[Pixel coordinate grounding data]
++++++++++++++++++++

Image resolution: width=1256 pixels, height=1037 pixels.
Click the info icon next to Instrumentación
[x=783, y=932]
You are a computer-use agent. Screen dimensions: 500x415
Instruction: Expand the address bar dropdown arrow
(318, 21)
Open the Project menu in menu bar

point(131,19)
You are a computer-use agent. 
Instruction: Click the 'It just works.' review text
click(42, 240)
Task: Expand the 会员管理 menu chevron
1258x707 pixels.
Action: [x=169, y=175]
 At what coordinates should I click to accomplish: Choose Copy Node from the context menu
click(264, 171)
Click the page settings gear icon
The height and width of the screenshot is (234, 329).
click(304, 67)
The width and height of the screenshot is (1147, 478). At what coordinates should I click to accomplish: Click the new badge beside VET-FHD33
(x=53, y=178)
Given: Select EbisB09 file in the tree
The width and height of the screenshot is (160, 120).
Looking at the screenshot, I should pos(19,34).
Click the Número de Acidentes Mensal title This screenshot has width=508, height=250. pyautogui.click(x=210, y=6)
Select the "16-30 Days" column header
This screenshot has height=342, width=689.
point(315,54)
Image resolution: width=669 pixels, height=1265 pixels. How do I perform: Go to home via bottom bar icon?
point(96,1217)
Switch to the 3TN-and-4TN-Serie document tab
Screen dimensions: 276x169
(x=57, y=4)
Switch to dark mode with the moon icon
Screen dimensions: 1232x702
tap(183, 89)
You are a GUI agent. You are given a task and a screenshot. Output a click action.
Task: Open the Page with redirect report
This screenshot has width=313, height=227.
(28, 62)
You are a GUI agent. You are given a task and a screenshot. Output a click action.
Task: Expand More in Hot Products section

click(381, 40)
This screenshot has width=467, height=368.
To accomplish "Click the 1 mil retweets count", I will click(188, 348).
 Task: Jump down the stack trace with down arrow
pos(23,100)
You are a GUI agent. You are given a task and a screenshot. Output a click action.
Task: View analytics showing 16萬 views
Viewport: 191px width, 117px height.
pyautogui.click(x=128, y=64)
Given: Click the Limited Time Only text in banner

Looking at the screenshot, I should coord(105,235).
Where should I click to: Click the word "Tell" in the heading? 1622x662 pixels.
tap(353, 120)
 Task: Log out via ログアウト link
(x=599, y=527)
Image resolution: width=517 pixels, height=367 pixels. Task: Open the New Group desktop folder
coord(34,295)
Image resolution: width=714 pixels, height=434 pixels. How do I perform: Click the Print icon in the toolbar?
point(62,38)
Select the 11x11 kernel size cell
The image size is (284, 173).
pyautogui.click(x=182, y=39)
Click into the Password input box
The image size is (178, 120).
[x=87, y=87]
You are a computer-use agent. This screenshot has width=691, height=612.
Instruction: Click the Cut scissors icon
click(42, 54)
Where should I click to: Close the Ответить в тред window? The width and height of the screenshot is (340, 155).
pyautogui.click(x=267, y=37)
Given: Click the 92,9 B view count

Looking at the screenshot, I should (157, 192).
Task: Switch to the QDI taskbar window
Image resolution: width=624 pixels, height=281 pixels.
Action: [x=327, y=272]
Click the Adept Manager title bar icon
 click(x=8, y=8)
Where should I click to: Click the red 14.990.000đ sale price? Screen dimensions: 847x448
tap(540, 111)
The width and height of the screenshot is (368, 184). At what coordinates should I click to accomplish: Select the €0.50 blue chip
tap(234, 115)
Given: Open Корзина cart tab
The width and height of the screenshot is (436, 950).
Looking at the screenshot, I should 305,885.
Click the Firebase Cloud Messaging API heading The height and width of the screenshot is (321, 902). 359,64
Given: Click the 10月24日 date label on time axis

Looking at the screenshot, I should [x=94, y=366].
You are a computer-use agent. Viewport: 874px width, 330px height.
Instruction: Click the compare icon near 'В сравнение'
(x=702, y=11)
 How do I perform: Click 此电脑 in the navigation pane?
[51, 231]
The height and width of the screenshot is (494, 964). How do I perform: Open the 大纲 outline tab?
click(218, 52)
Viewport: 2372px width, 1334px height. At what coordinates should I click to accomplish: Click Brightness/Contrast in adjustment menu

++++++++++++++++++++

**EXERCISE**
Gather from the records above every line containing the string "agent".

**RESPONSE AREA**
You are a computer-use agent. Screen dimensions: 500x415
You are a computer-use agent. 
You are a GUI agent. You are given a task and a screenshot. Output a click action.
You are a GUI agent. You are given a task and a screenshot. Output a click action.
You are a GUI agent. You are given a task and a screenshot. Output a click action.
You are a computer-use agent. This screenshot has width=691, height=612.
You are a computer-use agent. Viewport: 874px width, 330px height.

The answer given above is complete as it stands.